You all talk about your travel plans and where you’ve been thus far - tales that live in the well-worn walls and threadbare seats of hostel living rooms - and you learn that the Australian has been traveling for 10 months through South America and is on his way home. He speaks with the weariness of one who has migrated miles, fleeing the shackles of capitalism and the version of success he is supposed to chase. He’s not quite sure what he’s after, but he casually throws out a provocative hypothesis, eyeing your little band to see how it lands.
“I think all travelers are running from something,” he says, and it’s clear he means you, people like those in this rain-huddle that cast convention to the wayside in favor of the zest of life. He continues, sharing his disdain for the suited-up man he was becoming and his simultaneous disenchantment with the selfishness of travel, coupled with his desire to contribute something more to the world.

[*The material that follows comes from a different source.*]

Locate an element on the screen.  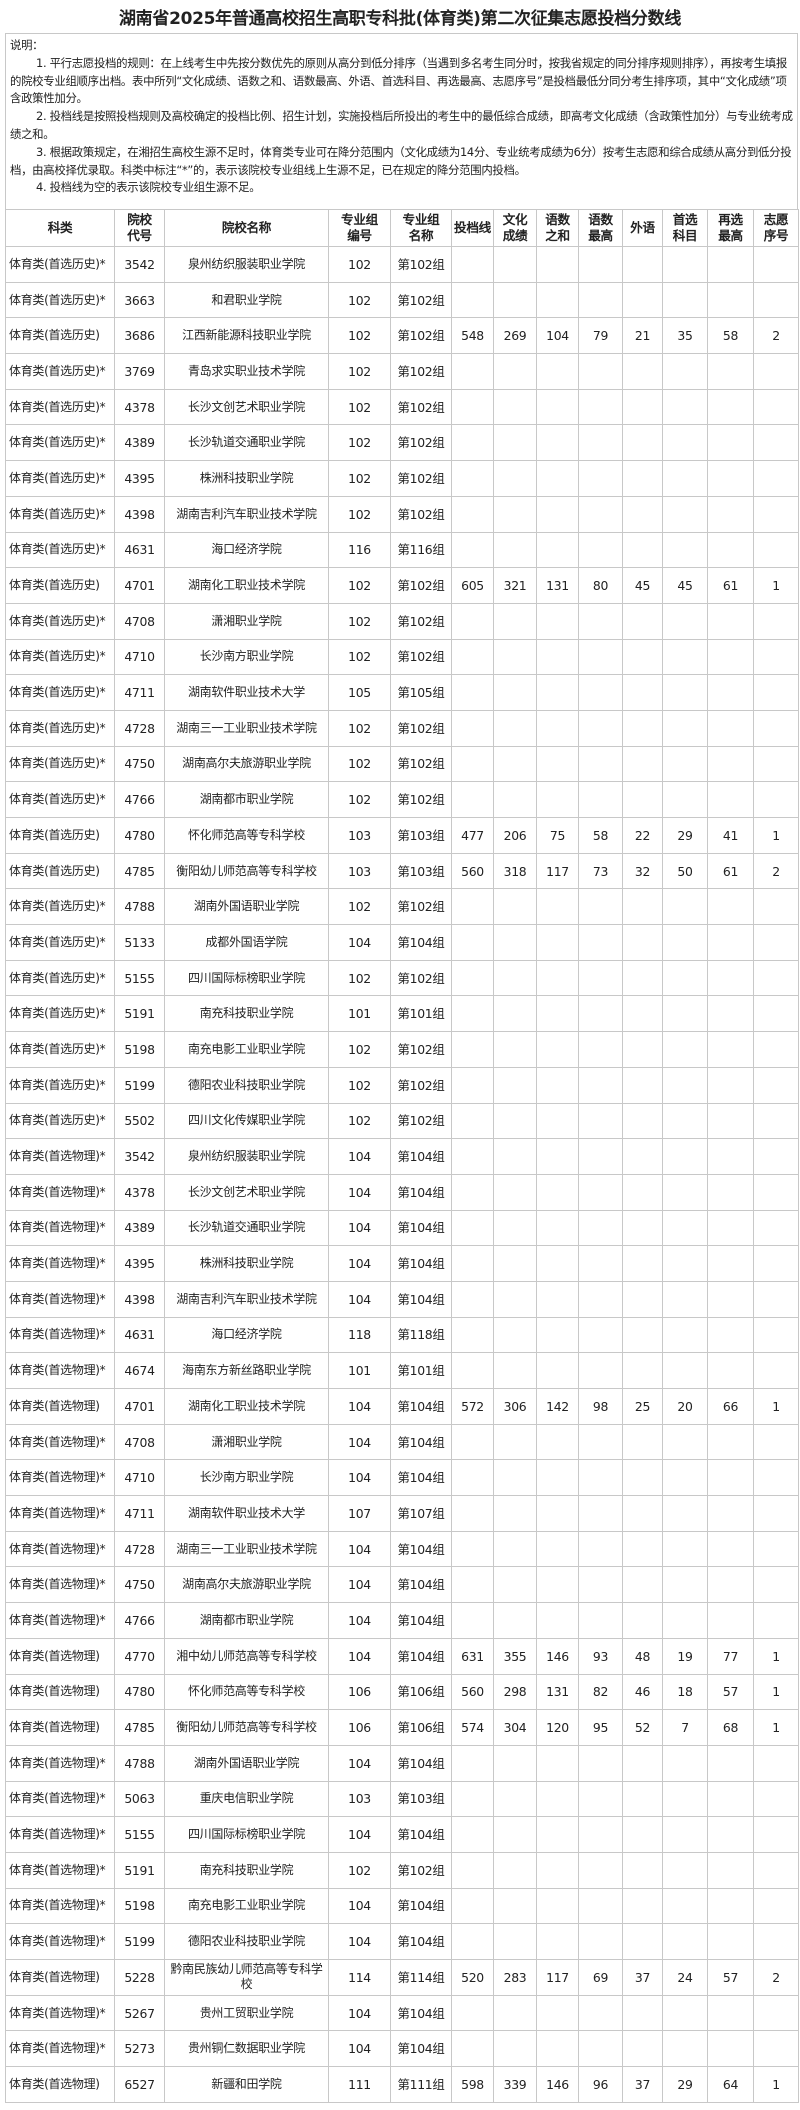
cell-school-code: 4708 is located at coordinates (140, 621).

The Scottish woman pipes up. “I think I travel for love. I think if I keep traveling, maybe one day I’ll find it.”
You’re struck by the simplicity and vulnerability in her statement, shared so earnestly in a desire to be heard. Most surprising to you is how ageless this sentiment is - the following morning at breakfast, a 50-year-old man from Las Vegas tells you with little preamble that he’s just inherited a great sum of money, retired early, and begun traveling in search of love.
You wonder what your own truth is. Are you running from something? Or perhaps towards love? You think of the fear of becoming static or of having to advocate for what you want rather than leave. You think of the love you’ve stumbled into in far corners of the globe. And then you reflect on the tenacious hold adventure has on your heart, how she tugs your very soul with the promise of challenge and growth and freedom, how your song becomes effortless and your poetry music, and your mind is content to while away the hours with the ebb and flow of pure awareness.
Maybe you are running from something - maybe it’s all that’s not this. And maybe you are seeking love. But if you are, it’s the love that spills out through your pores, the sweat that only comes when you’re doing something you didn’t know you could do, dirt under your fingernails, raw with cuts and blisters, chin up to the sun.